_BRIEF_
Scan the data below for the string "will". Show every line where it turns up.

_PROVIDED ENTRIES_
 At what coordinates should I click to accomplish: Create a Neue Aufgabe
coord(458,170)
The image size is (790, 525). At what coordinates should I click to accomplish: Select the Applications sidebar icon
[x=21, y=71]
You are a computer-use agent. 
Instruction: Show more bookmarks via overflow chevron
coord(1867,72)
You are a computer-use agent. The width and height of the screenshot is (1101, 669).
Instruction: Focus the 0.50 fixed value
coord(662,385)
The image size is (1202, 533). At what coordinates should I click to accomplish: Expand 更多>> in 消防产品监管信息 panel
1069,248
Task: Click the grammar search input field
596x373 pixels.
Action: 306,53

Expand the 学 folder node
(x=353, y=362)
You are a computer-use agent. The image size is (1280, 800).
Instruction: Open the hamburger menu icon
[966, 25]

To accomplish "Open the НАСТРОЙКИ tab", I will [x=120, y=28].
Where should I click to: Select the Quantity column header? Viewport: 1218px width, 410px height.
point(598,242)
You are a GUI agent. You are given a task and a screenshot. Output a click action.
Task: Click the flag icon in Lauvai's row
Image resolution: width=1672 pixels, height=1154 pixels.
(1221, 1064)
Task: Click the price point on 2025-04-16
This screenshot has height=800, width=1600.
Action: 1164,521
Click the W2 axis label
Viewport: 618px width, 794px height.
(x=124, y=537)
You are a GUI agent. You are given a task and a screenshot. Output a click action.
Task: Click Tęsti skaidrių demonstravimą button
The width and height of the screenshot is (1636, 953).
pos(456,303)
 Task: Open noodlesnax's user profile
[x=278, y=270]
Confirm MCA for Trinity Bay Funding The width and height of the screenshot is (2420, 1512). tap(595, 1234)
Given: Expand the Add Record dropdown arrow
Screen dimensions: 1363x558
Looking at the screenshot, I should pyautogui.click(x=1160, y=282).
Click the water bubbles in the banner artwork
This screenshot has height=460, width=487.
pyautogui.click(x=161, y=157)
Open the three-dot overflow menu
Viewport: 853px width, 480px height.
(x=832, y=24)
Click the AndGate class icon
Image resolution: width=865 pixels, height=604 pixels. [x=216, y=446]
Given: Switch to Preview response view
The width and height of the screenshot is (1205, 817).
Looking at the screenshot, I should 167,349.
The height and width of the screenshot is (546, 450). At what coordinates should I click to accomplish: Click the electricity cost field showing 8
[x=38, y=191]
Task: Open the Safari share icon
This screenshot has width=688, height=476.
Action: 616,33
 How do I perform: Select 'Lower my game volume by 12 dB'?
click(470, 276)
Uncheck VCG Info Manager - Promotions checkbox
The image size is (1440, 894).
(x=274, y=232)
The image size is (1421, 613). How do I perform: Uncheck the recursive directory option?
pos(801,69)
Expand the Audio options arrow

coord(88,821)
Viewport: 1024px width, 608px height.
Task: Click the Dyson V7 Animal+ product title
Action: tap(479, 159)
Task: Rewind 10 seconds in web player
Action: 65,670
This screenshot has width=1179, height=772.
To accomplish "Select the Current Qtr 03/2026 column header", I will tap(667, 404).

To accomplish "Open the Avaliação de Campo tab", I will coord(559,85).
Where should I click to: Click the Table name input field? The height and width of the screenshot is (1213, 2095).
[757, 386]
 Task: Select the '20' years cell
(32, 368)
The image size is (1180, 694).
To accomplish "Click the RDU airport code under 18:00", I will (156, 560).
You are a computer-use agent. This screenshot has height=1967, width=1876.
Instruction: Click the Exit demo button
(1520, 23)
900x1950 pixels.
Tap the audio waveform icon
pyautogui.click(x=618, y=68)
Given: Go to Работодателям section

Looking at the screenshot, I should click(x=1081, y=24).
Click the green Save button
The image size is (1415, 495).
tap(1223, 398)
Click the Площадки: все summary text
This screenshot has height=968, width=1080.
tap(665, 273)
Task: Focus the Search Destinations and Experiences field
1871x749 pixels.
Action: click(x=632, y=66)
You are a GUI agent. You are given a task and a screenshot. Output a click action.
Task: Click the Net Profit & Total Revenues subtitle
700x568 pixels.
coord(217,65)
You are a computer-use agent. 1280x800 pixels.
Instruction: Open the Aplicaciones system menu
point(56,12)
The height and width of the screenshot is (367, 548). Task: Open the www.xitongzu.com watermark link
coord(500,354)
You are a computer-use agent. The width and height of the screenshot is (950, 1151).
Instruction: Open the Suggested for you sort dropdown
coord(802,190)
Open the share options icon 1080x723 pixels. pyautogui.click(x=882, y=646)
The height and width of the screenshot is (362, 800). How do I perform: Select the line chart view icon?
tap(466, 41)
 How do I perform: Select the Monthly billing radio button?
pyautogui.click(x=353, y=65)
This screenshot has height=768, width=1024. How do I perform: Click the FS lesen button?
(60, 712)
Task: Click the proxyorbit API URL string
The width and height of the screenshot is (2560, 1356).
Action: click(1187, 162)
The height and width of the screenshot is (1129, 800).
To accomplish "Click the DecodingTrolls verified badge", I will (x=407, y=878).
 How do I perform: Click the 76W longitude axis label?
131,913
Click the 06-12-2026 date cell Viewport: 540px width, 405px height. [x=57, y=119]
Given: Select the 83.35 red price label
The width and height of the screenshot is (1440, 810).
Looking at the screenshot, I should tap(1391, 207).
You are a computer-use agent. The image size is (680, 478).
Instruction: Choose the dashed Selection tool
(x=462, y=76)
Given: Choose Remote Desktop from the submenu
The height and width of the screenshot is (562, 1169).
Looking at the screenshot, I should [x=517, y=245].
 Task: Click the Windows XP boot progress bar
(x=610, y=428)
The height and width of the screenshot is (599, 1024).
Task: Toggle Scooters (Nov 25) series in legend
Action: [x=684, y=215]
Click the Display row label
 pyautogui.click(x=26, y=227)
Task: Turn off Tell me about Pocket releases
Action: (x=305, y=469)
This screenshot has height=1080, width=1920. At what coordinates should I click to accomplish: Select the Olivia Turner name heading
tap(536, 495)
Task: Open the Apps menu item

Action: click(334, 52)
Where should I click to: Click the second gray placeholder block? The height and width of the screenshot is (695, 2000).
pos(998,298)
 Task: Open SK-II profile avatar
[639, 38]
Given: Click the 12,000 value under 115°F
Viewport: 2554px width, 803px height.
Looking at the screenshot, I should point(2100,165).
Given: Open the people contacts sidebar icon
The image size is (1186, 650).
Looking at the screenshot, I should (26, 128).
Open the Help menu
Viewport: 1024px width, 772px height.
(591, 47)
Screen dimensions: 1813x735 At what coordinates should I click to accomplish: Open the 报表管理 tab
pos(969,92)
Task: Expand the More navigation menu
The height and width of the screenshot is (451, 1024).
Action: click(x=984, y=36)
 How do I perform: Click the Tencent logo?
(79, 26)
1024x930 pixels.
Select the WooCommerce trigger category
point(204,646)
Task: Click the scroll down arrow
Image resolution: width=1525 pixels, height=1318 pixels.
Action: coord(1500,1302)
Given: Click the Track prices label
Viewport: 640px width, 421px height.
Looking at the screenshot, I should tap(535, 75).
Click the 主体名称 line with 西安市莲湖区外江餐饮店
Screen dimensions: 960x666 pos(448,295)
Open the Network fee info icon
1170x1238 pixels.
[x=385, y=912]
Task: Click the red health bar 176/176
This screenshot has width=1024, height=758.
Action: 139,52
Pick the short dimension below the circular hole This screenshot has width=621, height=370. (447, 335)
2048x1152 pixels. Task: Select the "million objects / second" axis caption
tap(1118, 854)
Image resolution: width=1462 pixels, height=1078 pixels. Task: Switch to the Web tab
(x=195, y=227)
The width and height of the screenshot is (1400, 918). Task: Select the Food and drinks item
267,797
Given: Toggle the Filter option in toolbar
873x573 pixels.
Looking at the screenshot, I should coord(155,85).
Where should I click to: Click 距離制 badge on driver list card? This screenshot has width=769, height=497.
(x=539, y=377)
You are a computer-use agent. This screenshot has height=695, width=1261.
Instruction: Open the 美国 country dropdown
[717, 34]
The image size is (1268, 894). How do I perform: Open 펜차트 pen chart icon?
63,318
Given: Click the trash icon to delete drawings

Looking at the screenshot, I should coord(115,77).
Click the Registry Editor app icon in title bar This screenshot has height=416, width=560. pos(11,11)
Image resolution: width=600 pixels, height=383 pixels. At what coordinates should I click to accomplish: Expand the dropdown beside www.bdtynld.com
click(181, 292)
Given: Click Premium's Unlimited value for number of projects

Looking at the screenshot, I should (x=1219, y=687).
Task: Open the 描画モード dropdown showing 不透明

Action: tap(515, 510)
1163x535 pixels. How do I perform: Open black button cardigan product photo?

_TASK SOLUTION_
To accomplish "Open the НАСТРОЙКИ tab", I will [x=120, y=28].
To accomplish "Select the Current Qtr 03/2026 column header", I will tap(667, 404).
To accomplish "Open the Avaliação de Campo tab", I will coord(559,85).
To accomplish "Click the RDU airport code under 18:00", I will (156, 560).
To accomplish "Click the DecodingTrolls verified badge", I will (x=407, y=878).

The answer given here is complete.